Does Drinking Water Help You Lose Weight?
Updated: 2026-07-02
Water is not a fat burner, and anyone selling it that way is exaggerating. But three well-supported mechanisms make water a genuinely useful ally in weight loss — cheap, safe, and easy to start today.
Here is what the evidence actually supports, and how to use it without falling for the hype.
Where water genuinely helps
First, pre-meal water: drinking about 500 ml half an hour before meals has been shown in studies to reduce how much people eat, simply by adding fullness. Second, substitution: every sugared soda or juice you replace with water removes 100–150 liquid calories that never felt filling anyway. Third, thirst masquerades as hunger — mild dehydration often reads as snack cravings, and a glass of water is the cheapest way to check.
There is also a modest, short-lived rise in energy expenditure after drinking water. It is real but small — think “rounding error,” not “metabolism hack.”
How to do a “water diet” sensibly
Forget extreme versions where water replaces meals — losing weight by not eating is an eating problem, not a hydration win, and it backfires. The sensible protocol is boring and effective:
- A glass of water 30 minutes before each meal.
- Replace sugary drinks with water or sparkling water — this is usually the single biggest calorie change.
- When a craving hits between meals, drink first, wait ten minutes, then decide.
- Keep your daily total near your by-weight target (30–35 ml per kg).
What to expect, honestly
Water supports a calorie deficit; it does not create one by magic. Expect it to make eating less feel easier, not to move the scale by itself. Combined with normal diet changes it compounds nicely — and unlike most diet tools, it costs nothing and has essentially no downside at sensible amounts.
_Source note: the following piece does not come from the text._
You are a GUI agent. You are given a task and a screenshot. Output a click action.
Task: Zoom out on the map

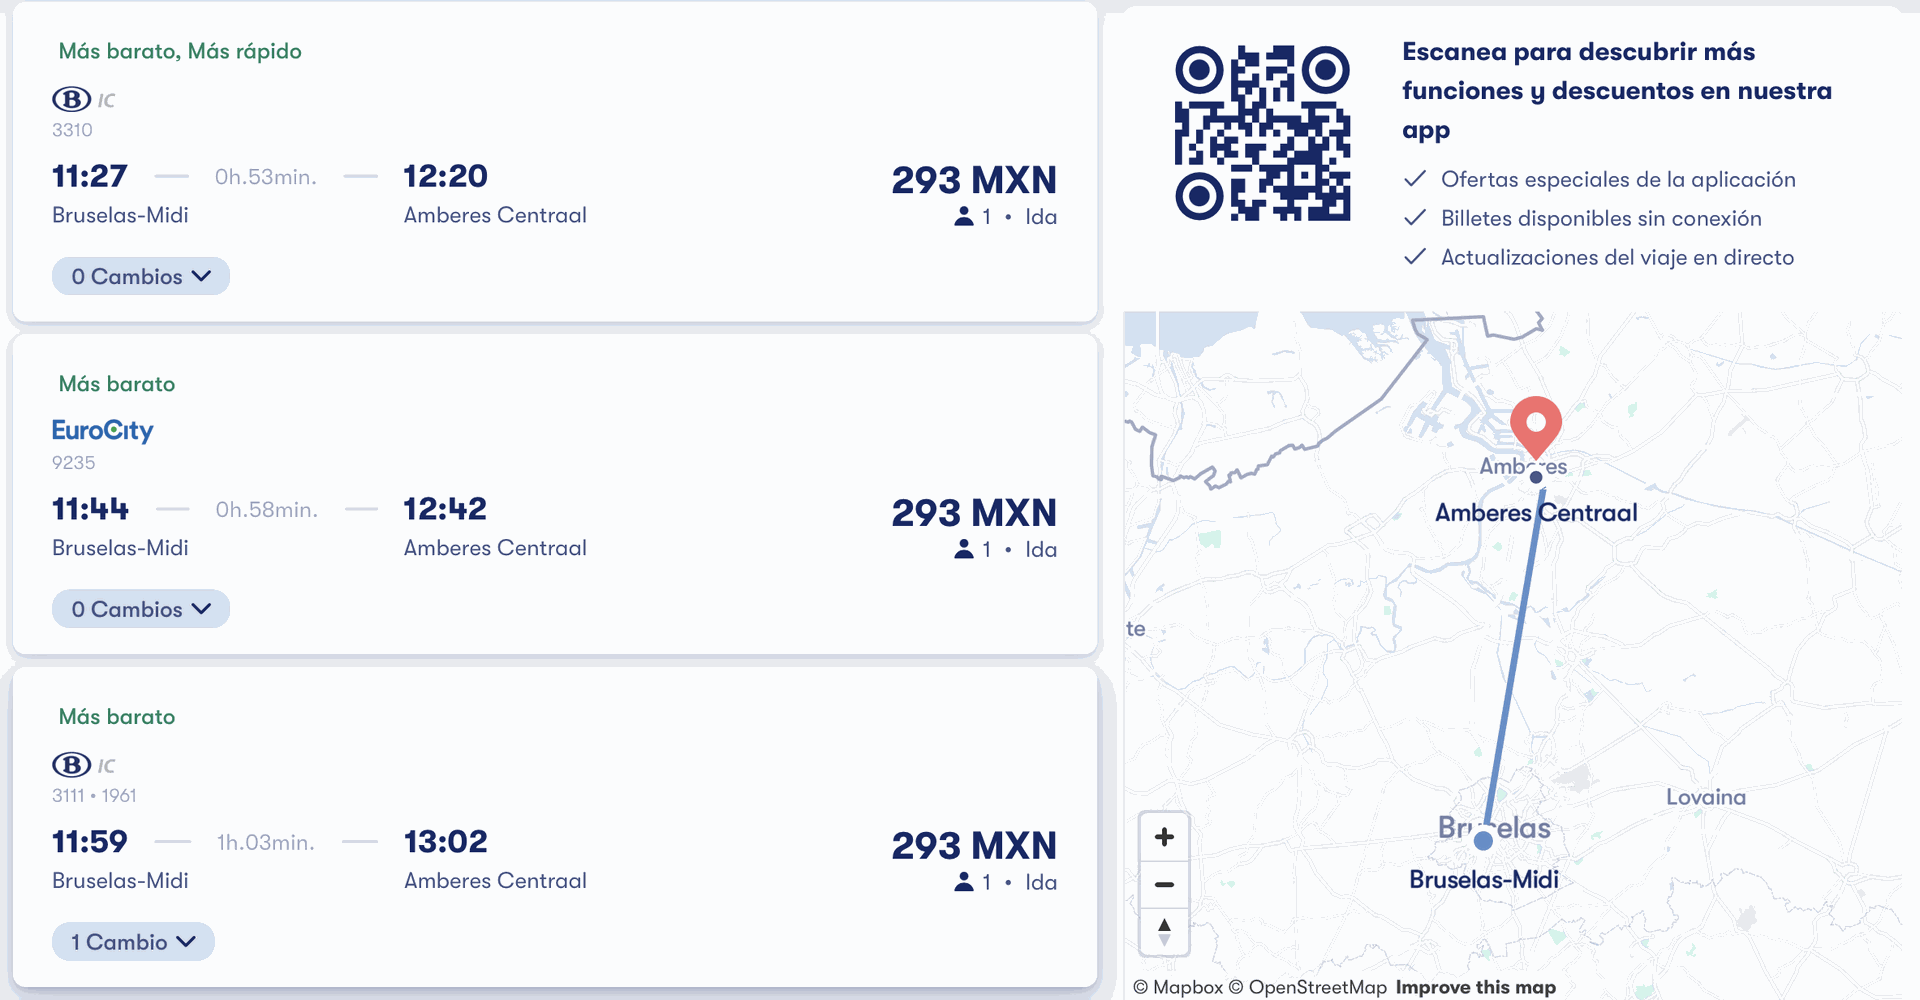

Track it for two weeks before judging. Seeing “5 pre-meal glasses this week” in a tracker is the difference between an intention and a habit.
Frequently asked questions
- How much water should I drink a day to lose weight?
- Your normal by-weight target (30–35 ml per kg) plus a glass before each meal is the evidence-aligned version. Forcing extra liters beyond that adds bathroom trips, not fat loss.
- Does cold water burn more calories?
- Technically yes — your body warms it — but the effect is tiny. Drink the temperature you enjoy; consistency beats thermodynamics here.